• [WORK TASK]: Among the entries below, please show each line that carries the word "button".

• [DATA FOR PROCESSING]:

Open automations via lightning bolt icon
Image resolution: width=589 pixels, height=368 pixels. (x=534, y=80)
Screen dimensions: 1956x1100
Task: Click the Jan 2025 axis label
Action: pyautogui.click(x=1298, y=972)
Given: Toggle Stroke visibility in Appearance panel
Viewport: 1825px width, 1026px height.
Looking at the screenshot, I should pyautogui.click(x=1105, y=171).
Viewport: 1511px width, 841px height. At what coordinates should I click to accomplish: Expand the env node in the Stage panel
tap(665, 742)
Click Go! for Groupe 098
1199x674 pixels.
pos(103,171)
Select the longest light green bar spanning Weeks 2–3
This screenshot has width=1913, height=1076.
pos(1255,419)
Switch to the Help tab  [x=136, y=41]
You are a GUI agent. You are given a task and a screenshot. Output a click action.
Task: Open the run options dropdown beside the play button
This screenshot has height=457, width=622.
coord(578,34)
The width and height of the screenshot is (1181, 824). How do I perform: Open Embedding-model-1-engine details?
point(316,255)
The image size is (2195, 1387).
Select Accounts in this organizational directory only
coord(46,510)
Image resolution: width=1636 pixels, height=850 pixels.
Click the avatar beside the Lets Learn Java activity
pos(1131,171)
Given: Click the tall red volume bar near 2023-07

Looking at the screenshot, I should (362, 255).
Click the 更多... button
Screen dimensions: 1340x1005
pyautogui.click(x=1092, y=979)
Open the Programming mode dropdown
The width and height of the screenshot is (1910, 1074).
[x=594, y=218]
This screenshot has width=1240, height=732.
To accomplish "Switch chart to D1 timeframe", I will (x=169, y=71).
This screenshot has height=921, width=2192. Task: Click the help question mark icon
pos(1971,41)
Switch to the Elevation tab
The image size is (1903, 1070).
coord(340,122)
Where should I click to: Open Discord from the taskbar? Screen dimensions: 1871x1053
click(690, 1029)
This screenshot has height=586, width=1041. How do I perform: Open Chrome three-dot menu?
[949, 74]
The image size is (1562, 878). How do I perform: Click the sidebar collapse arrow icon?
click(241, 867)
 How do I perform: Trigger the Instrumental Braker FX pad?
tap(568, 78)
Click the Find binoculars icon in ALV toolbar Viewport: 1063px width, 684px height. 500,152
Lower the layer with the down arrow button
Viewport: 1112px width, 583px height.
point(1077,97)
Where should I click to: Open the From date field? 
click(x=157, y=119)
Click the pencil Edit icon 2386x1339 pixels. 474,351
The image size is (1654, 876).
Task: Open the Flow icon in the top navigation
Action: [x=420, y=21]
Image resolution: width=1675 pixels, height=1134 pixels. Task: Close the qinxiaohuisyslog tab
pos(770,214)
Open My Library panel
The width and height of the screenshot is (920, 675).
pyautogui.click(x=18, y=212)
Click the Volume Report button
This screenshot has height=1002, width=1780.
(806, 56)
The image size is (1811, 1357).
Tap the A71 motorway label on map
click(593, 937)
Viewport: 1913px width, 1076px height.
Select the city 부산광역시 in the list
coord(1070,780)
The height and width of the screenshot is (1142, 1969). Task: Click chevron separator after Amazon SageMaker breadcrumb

• [SOLUTION]:
Task: Open the run options dropdown beside the play button
Click the 更多... button
Lower the layer with the down arrow button
Click the Volume Report button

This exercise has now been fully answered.